From one to 1 million packet/second: scaling global Internet monitoring
- Track:
- DevOps, Cloud, Scalable Infrastructure
- Type:
- Talk (long session)
- Level:
- intermediate
- Duration:
- 45 minutes
Abstract
This is the real story about the design, benchmark, tuning and operation of a 24x7 multi-tenant network monitoring platform, that started out at only 1 packet/second, but then with the power of Python it scaled to 1 million packet/second.
It is like an high performance version of ICMP ping and mtr/traceroute, supports dualstack IP v4/v6, and runs 24x7 on a set of probing nodes distributed Worldwide.
Each ICMP packet needs to be scheduled, crafted, sent, analyzed and stored for query in near-time.

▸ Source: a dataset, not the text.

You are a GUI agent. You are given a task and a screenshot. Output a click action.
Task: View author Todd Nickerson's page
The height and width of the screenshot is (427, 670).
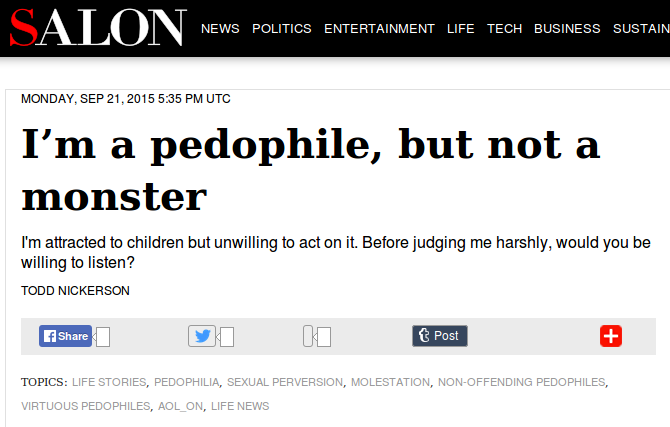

To make things harder, the probing platform has been designed and tuned to use the least amount of resources as CPU, memory and storage, in order to run on cheap burstable cloud instances.
Python is used everywhere: packet scheduling, generate randomized ICMP packets, send them via RAW sockets, and match results from probing.
Probing results are then pushed to ClickHouse in near-time, and visualized via Grafana.
And rest assured that every packet counts.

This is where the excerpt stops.